::: ESTRATTO DELLA PAGINA

Dal Museo Archeologico Nazionale di Civitavecchia arrivano nuove conferme sulla identificazione della statua di Apollo rinvenuta nel 1957 a Santa Marinella con il Colosso di Rodi, meraviglia dell'antichità Il Colosso rivelato
di CARLO CANNA
Una statua gigantesca, alta 32 metri, realizzata nel 280 a.C. con una tecnica sofisticata di ingegneria meccanica progettata da Carete di Lindo che univa una complessa struttura interna ad un rivestimento esterno di bronzo.
Questo doveva essere il Colosso di Rodi, personificazione del dio Helios, una delle sette meraviglie del mondo antico fino a quando, nel 226 a.C., non venne distrutto da un terribile terremoto che devastò l’isola. Oggi, il mito del Colosso “rivive” nell’Apollo-Helios esposto al MANC (Museo Archeologico Nazionale di Civitavecchia), diretto da Lara Anniboletti, grazie a nuovi studi che confermano l’identificazione della statua come la copia in scala ridotta del celeberrimo gigante di bronzo.

::::::
::: DATI DISPONIBILI

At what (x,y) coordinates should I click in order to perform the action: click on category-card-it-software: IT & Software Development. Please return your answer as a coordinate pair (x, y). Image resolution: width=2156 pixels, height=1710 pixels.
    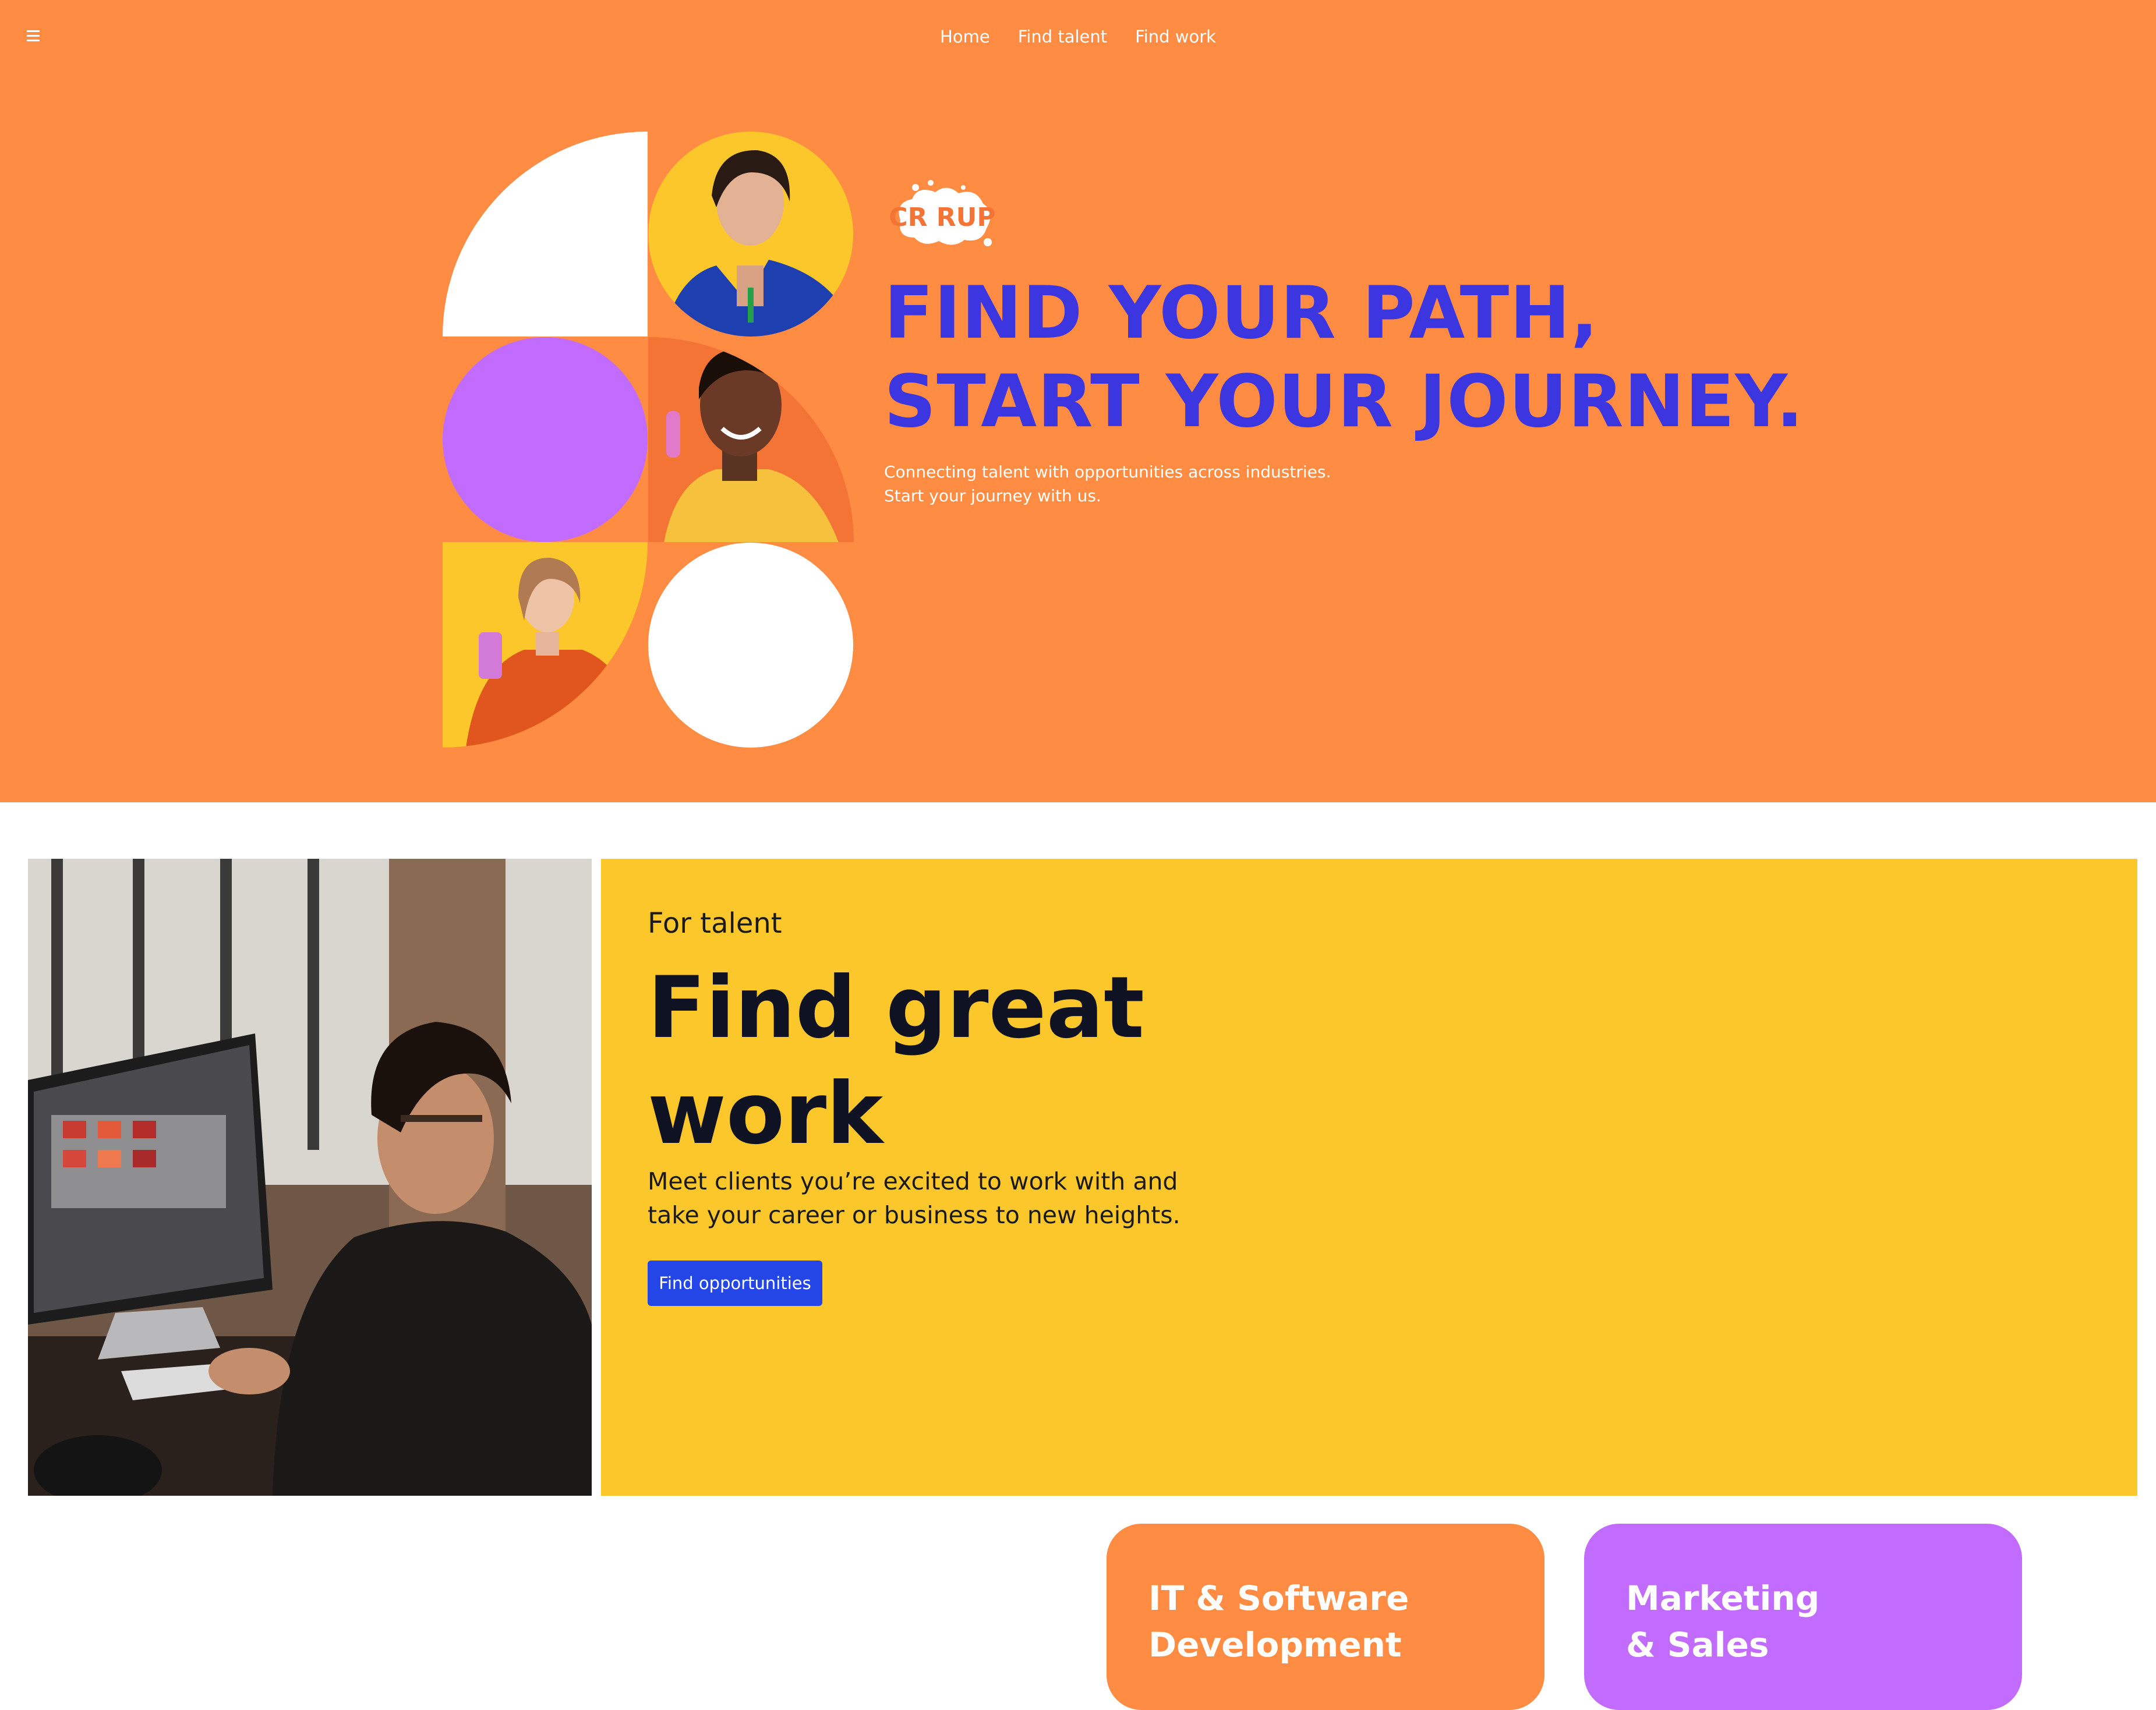
    Looking at the image, I should click on (1325, 1617).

::::::

APPLICA QUANTO LETTO
1 – Secondo l'articolo sul Colosso di Rodi, in quale anno il Colosso fu distrutto da un terremoto?
2 – Restituisci il passo dell'articolo sul Colosso di Rodi compreso tra "Dal Museo Archeologico" e "esterno di bronzo.", estremi inclusi.

RISPOSTE ALLE ATTIVITÀ
1 – Nel 226 a.C.

2 –
Dal Museo Archeologico Nazionale di Civitavecchia arrivano nuove conferme sulla identificazione della statua di Apollo rinvenuta nel 1957 a Santa Marinella con il Colosso di Rodi, meraviglia dell'antichità Il Colosso rivelato
di CARLO CANNA
Una statua gigantesca, alta 32 metri, realizzata nel 280 a.C. con una tecnica sofisticata di ingegneria meccanica progettata da Carete di Lindo che univa una complessa struttura interna ad un rivestimento esterno di bronzo.